For GPU or TPU support, install the appropriate JAX backend as described in the JAX installation guide.
Usage
Causal Language Model
import jax.numpy as jnp
from flax import nnx
from mamba2_jax import Mamba2Config, Mamba2ForCausalLM
cfg = Mamba2Config(vocab_size=1024, hidden_size=256, num_hidden_layers=4,
state_size=64, head_dim=32, chunk_size=64)
model = Mamba2ForCausalLM(cfg, rngs=nnx.Rngs(0))
input_ids = jnp.ones((2, 64), dtype=jnp.int32)
outputs = model(input_ids, labels=input_ids)
print(outputs["logits"].shape) # (2, 64, 1024)

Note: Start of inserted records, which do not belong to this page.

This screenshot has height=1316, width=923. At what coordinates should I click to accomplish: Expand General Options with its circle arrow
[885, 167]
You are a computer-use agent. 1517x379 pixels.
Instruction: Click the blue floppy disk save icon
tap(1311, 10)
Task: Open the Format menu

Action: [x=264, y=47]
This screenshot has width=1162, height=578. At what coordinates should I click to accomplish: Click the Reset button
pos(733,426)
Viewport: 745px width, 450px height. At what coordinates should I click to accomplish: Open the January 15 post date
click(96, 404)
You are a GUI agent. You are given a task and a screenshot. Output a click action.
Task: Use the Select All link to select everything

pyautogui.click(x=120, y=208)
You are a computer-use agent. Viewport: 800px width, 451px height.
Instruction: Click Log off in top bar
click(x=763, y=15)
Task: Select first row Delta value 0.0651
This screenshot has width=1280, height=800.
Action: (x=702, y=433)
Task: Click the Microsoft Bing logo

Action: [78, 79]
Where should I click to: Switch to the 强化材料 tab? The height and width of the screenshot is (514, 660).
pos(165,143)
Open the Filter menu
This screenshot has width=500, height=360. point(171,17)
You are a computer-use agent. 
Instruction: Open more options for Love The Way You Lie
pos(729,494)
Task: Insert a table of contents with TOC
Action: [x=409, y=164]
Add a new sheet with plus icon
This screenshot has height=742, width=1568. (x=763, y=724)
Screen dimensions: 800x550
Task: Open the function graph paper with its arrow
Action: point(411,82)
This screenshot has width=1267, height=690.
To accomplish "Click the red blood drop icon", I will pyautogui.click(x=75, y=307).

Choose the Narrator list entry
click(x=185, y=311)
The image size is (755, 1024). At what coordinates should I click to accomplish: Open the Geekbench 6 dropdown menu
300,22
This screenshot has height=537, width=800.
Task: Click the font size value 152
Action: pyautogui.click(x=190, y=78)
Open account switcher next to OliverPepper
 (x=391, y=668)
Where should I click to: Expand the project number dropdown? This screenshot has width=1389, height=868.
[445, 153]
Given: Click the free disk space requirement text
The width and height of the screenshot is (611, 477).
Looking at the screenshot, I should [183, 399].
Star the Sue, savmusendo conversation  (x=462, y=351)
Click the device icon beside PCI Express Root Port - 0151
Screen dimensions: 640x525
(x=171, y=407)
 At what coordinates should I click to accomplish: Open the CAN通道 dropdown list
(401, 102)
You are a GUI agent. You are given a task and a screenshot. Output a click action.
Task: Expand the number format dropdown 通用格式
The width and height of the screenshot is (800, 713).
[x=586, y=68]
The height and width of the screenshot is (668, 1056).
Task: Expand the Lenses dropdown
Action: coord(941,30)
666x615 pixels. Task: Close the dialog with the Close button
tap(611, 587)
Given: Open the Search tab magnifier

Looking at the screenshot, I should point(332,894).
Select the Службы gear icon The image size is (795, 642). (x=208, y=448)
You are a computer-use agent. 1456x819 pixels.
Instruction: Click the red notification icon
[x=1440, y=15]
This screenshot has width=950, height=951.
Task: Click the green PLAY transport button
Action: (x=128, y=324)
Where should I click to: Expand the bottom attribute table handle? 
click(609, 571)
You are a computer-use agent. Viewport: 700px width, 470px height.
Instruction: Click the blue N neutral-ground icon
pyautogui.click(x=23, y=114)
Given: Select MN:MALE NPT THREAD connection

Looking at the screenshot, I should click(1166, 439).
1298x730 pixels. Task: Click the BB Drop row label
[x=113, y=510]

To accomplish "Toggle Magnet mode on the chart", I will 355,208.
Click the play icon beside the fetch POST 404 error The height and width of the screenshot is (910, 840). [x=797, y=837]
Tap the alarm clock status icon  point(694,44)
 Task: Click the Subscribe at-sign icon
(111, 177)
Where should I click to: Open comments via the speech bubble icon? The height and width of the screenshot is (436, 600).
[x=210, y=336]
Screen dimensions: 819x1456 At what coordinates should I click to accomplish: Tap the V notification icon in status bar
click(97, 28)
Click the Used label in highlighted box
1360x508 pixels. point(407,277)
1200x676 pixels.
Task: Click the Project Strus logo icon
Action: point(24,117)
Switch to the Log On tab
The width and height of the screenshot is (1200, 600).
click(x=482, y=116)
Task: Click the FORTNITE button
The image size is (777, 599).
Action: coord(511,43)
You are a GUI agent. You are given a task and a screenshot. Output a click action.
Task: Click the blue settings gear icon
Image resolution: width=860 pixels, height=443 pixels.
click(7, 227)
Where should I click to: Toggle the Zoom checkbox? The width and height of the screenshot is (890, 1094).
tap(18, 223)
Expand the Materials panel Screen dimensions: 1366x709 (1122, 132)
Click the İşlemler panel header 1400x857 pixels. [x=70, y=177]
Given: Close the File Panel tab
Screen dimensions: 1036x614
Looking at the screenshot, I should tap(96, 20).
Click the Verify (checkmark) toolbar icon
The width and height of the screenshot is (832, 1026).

print(float(outputs["loss"]))
Loading pretrained weights
from mamba2_jax import Mamba2ForCausalLM
model = Mamba2ForCausalLM.from_pretrained("state-spaces/mamba2-130m")
Cached generation
import jax.numpy as jnp
from mamba2_jax import Mamba2ForCausalLM, Mamba2Config
cfg = Mamba2Config.tiny()
model = Mamba2ForCausalLM(cfg, rngs=__import__("flax").nnx.Rngs(0))
# Prefill
prompt = jnp.array([[1, 2, 3]], dtype=jnp.int32)
out = model(prompt)
cache = out["cache"]
# Decode with cache (O(1) per step)
next_token = jnp.array([[4]], dtype=jnp.int32)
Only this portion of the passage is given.